--- SOURCE INFORMATION ---
━━━━━━━━━━━━━━━━━━━━━━━━━━━━━━

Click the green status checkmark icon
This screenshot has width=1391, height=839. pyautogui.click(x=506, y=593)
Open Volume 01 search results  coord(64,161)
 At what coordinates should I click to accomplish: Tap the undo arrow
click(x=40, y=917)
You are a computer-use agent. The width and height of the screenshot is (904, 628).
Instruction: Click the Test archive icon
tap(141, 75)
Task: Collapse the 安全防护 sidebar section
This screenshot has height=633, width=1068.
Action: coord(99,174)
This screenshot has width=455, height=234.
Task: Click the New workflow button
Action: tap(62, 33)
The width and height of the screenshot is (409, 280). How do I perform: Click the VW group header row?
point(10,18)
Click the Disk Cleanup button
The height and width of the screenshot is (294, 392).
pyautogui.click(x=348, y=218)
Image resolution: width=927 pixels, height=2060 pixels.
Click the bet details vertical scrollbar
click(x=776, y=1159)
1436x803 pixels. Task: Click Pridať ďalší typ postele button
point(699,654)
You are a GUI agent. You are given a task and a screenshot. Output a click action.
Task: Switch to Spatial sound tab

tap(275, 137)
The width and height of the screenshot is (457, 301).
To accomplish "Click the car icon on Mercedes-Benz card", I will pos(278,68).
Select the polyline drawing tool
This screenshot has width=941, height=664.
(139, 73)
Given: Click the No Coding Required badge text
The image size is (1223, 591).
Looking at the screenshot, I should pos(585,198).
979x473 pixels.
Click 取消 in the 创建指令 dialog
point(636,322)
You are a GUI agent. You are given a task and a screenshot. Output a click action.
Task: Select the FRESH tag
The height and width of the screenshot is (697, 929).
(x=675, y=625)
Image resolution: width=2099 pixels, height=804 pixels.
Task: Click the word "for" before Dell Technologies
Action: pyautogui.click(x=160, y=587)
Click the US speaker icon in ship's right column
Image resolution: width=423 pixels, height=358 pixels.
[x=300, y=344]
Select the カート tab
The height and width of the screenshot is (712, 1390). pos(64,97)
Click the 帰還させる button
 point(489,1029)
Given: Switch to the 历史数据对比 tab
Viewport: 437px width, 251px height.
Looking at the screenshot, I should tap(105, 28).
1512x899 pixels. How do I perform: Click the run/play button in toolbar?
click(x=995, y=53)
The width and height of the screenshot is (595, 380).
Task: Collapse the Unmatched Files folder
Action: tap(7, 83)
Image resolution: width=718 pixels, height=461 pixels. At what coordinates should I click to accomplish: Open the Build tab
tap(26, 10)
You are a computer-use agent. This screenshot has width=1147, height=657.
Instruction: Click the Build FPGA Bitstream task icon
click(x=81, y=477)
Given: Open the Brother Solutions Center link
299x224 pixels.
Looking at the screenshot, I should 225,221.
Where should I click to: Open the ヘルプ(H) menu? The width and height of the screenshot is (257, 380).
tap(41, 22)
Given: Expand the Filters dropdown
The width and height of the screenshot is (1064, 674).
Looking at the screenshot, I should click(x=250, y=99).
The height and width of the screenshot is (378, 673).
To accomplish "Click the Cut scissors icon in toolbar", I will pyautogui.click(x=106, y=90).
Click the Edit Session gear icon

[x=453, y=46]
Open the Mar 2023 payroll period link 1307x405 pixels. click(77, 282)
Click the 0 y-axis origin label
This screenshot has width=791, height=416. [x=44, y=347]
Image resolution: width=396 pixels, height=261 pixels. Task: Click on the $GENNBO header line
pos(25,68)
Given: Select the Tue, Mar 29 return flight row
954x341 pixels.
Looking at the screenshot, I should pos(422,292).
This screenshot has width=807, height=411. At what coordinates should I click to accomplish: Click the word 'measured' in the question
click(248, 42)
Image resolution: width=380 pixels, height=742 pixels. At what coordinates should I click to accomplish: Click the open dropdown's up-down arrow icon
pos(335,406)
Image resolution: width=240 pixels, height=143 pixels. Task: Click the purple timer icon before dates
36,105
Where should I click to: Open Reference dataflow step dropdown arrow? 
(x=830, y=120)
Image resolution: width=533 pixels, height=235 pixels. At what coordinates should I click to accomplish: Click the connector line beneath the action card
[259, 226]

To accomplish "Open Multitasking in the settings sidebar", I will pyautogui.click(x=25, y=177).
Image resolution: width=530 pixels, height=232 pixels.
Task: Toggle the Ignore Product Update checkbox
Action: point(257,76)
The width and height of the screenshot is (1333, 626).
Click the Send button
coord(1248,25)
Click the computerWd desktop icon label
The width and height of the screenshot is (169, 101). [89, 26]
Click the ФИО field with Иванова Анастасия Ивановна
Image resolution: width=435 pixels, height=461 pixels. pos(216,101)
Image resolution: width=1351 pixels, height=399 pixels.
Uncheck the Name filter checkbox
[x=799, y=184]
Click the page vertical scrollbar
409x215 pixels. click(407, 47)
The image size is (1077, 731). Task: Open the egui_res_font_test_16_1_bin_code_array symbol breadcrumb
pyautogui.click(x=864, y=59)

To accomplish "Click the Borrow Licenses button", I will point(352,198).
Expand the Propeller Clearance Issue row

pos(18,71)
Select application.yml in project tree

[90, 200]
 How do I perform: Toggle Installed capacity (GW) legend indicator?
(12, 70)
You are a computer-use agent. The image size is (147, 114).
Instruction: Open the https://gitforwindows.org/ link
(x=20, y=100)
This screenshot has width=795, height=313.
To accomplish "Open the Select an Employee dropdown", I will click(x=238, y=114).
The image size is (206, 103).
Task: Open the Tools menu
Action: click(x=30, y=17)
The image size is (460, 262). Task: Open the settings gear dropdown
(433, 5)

━━━━━━━━━━━━━━━━━━━━━━━━━━━━━━

--- TASK STATEMENT ---
Your task is to repeat each of the records above exactly.

--- EXERCISE OUTPUT ---
Click the green status checkmark icon
This screenshot has width=1391, height=839. pyautogui.click(x=506, y=593)
Open Volume 01 search results  coord(64,161)
 At what coordinates should I click to accomplish: Tap the undo arrow
click(x=40, y=917)
You are a computer-use agent. The width and height of the screenshot is (904, 628).
Instruction: Click the Test archive icon
tap(141, 75)
Task: Collapse the 安全防护 sidebar section
This screenshot has height=633, width=1068.
Action: coord(99,174)
This screenshot has width=455, height=234.
Task: Click the New workflow button
Action: tap(62, 33)
The width and height of the screenshot is (409, 280). How do I perform: Click the VW group header row?
point(10,18)
Click the Disk Cleanup button
The height and width of the screenshot is (294, 392).
pyautogui.click(x=348, y=218)
Image resolution: width=927 pixels, height=2060 pixels.
Click the bet details vertical scrollbar
click(x=776, y=1159)
1436x803 pixels. Task: Click Pridať ďalší typ postele button
point(699,654)
You are a GUI agent. You are given a task and a screenshot. Output a click action.
Task: Switch to Spatial sound tab

tap(275, 137)
The width and height of the screenshot is (457, 301).
To accomplish "Click the car icon on Mercedes-Benz card", I will pos(278,68).
Select the polyline drawing tool
This screenshot has width=941, height=664.
(139, 73)
Given: Click the No Coding Required badge text
The image size is (1223, 591).
Looking at the screenshot, I should pos(585,198).
979x473 pixels.
Click 取消 in the 创建指令 dialog
point(636,322)
You are a GUI agent. You are given a task and a screenshot. Output a click action.
Task: Select the FRESH tag
The height and width of the screenshot is (697, 929).
(x=675, y=625)
Image resolution: width=2099 pixels, height=804 pixels.
Task: Click the word "for" before Dell Technologies
Action: pyautogui.click(x=160, y=587)
Click the US speaker icon in ship's right column
Image resolution: width=423 pixels, height=358 pixels.
[x=300, y=344]
Select the カート tab
The height and width of the screenshot is (712, 1390). pos(64,97)
Click the 帰還させる button
 point(489,1029)
Given: Switch to the 历史数据对比 tab
Viewport: 437px width, 251px height.
Looking at the screenshot, I should tap(105, 28).
1512x899 pixels. How do I perform: Click the run/play button in toolbar?
click(x=995, y=53)
The width and height of the screenshot is (595, 380).
Task: Collapse the Unmatched Files folder
Action: tap(7, 83)
Image resolution: width=718 pixels, height=461 pixels. At what coordinates should I click to accomplish: Open the Build tab
tap(26, 10)
You are a computer-use agent. This screenshot has width=1147, height=657.
Instruction: Click the Build FPGA Bitstream task icon
click(x=81, y=477)
Given: Open the Brother Solutions Center link
299x224 pixels.
Looking at the screenshot, I should 225,221.
Where should I click to: Open the ヘルプ(H) menu? The width and height of the screenshot is (257, 380).
tap(41, 22)
Given: Expand the Filters dropdown
The width and height of the screenshot is (1064, 674).
Looking at the screenshot, I should click(x=250, y=99).
The height and width of the screenshot is (378, 673).
To accomplish "Click the Cut scissors icon in toolbar", I will pyautogui.click(x=106, y=90).
Click the Edit Session gear icon

[x=453, y=46]
Open the Mar 2023 payroll period link 1307x405 pixels. click(77, 282)
Click the 0 y-axis origin label
This screenshot has width=791, height=416. [x=44, y=347]
Image resolution: width=396 pixels, height=261 pixels. Task: Click on the $GENNBO header line
pos(25,68)
Given: Select the Tue, Mar 29 return flight row
954x341 pixels.
Looking at the screenshot, I should pos(422,292).
This screenshot has width=807, height=411. At what coordinates should I click to accomplish: Click the word 'measured' in the question
click(248, 42)
Image resolution: width=380 pixels, height=742 pixels. At what coordinates should I click to accomplish: Click the open dropdown's up-down arrow icon
pos(335,406)
Image resolution: width=240 pixels, height=143 pixels. Task: Click the purple timer icon before dates
36,105
Where should I click to: Open Reference dataflow step dropdown arrow? 
(x=830, y=120)
Image resolution: width=533 pixels, height=235 pixels. At what coordinates should I click to accomplish: Click the connector line beneath the action card
[259, 226]

To accomplish "Open Multitasking in the settings sidebar", I will pyautogui.click(x=25, y=177).
Image resolution: width=530 pixels, height=232 pixels.
Task: Toggle the Ignore Product Update checkbox
Action: point(257,76)
The width and height of the screenshot is (1333, 626).
Click the Send button
coord(1248,25)
Click the computerWd desktop icon label
The width and height of the screenshot is (169, 101). [89, 26]
Click the ФИО field with Иванова Анастасия Ивановна
Image resolution: width=435 pixels, height=461 pixels. pos(216,101)
Image resolution: width=1351 pixels, height=399 pixels.
Uncheck the Name filter checkbox
[x=799, y=184]
Click the page vertical scrollbar
409x215 pixels. click(407, 47)
The image size is (1077, 731). Task: Open the egui_res_font_test_16_1_bin_code_array symbol breadcrumb
pyautogui.click(x=864, y=59)

To accomplish "Click the Borrow Licenses button", I will point(352,198).
Expand the Propeller Clearance Issue row

pos(18,71)
Select application.yml in project tree

[90, 200]
 How do I perform: Toggle Installed capacity (GW) legend indicator?
(12, 70)
You are a computer-use agent. The image size is (147, 114).
Instruction: Open the https://gitforwindows.org/ link
(x=20, y=100)
This screenshot has width=795, height=313.
To accomplish "Open the Select an Employee dropdown", I will click(x=238, y=114).
The image size is (206, 103).
Task: Open the Tools menu
Action: click(x=30, y=17)
The image size is (460, 262). Task: Open the settings gear dropdown
(433, 5)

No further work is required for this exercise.